News you may have missed #0025

  • BREAKING NEWS: Several news outlets are reporting this morning that it was former US vice-President Dick Cheney who ordered the CIA to conceal from Congress key information about a covert action intelligence program of an undisclosed nature. See here for more.
  • New book claims Ernest Hemingway was KGB agent. The new book Spies: The Rise and Fall of the KGB in America (Yale University Press), co-written by John Earl Haynes, Harvey Klehr and Alexander Vassiliev, alleges that the Nobel prize-winning novelist was on the KGB’s list of agents in America from 1941, when he was given the codename “Argo” by the Soviets.
  • Thousands of former Stasi spies still working in German civil service. A report in the German edition of The Financial Times claims that over 17,000 former members of East Germany’s Stasi remain employed as civil servants in reunified Germany. Stasi is the name commonly used for the Ministry for State Security, communist East Germany’s secret police.
  • NSA director’s secret visit to New Zealand revealed. A reporter accidentally spotted Lieutenant-General Keith Alexander, director of the US National Security Agency, entering a Wellington building accompanied by security personnel. The revelation prompted a spokesperson at the US embassy in Wellington to admit that Alexander was indeed in New Zealand “for consultations with government officials”. The close signals intelligence relationship between the US and New Zealand have been known since 1996.
  • Chinese national caught trying to purchase crypto hardware.
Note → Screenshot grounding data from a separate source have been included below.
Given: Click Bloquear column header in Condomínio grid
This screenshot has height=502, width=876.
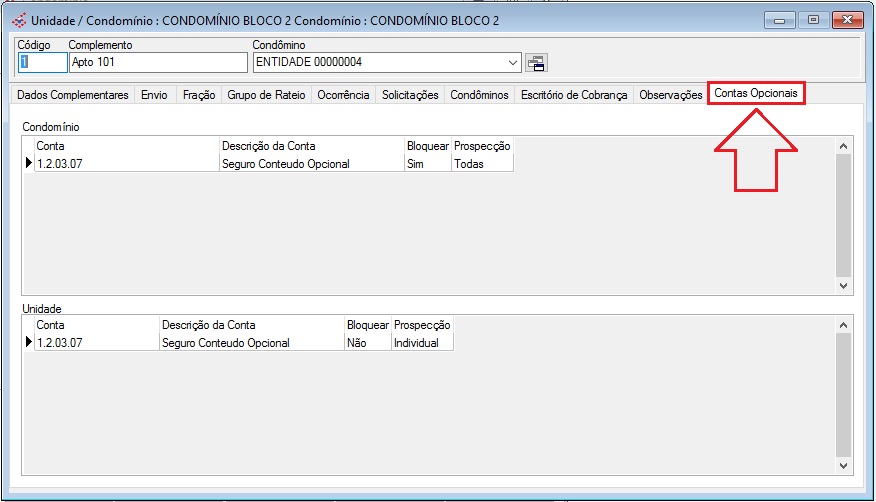Looking at the screenshot, I should 427,146.
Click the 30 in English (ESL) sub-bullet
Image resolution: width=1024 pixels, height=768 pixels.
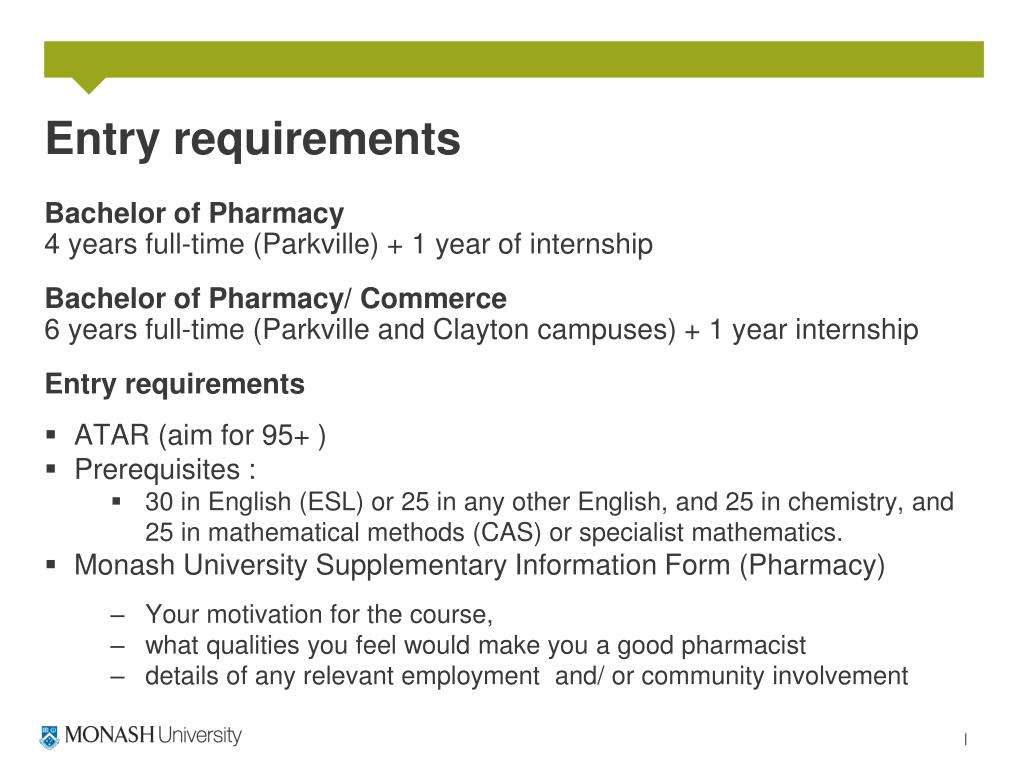tap(549, 517)
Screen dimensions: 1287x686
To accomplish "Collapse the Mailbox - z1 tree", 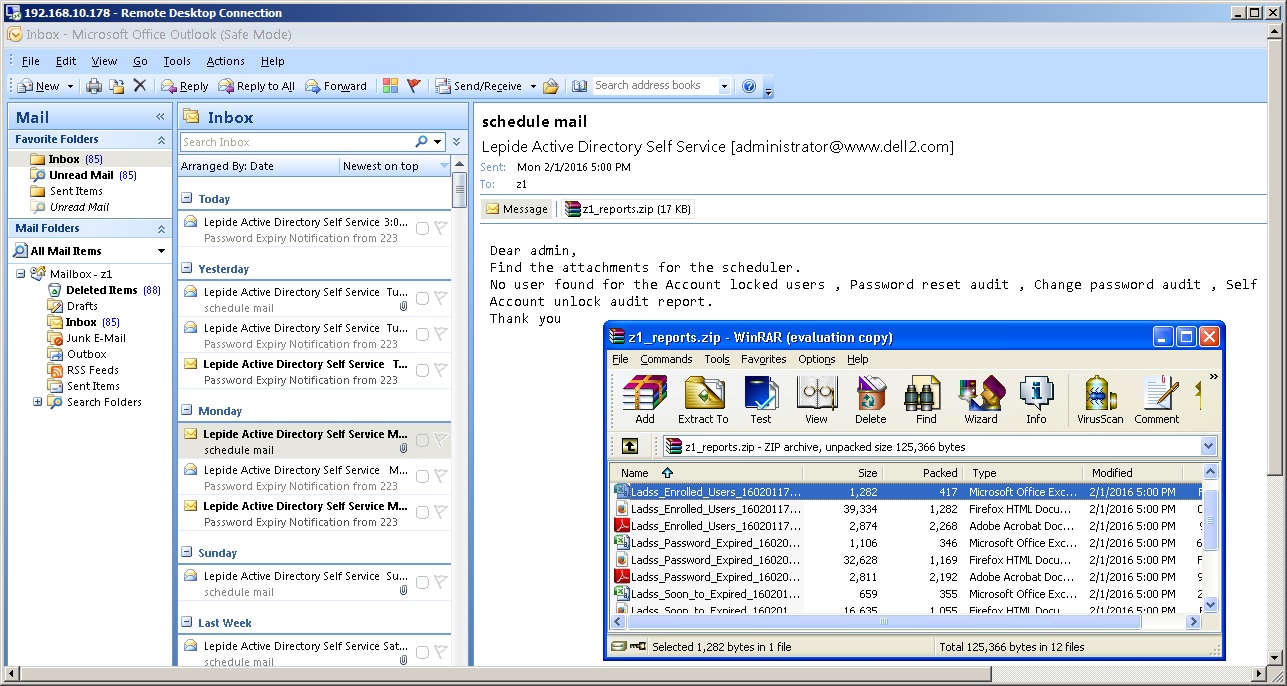I will tap(21, 274).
Chi Tong Kuok was arrested by the FBI at the Atlanta International Airport en route from Paris to Panama, where he allegedly planned to purchase US military radios. The US government claims Kuok has admitted he was “acting at the direction of officials for the People’s Republic of China”.
  • Taliban say cell phone SIM cards guide US drone strikes. A Taliban circular says SIM cards planted by informants in cell phones used by militants are used to signal American drones in Afghanistan and Pakistan. As IntelNews recently explained, there are suspicions that this and similar discoveries are gradually prompting the Taliban and al-Qaeda to stop using cell phones altogether.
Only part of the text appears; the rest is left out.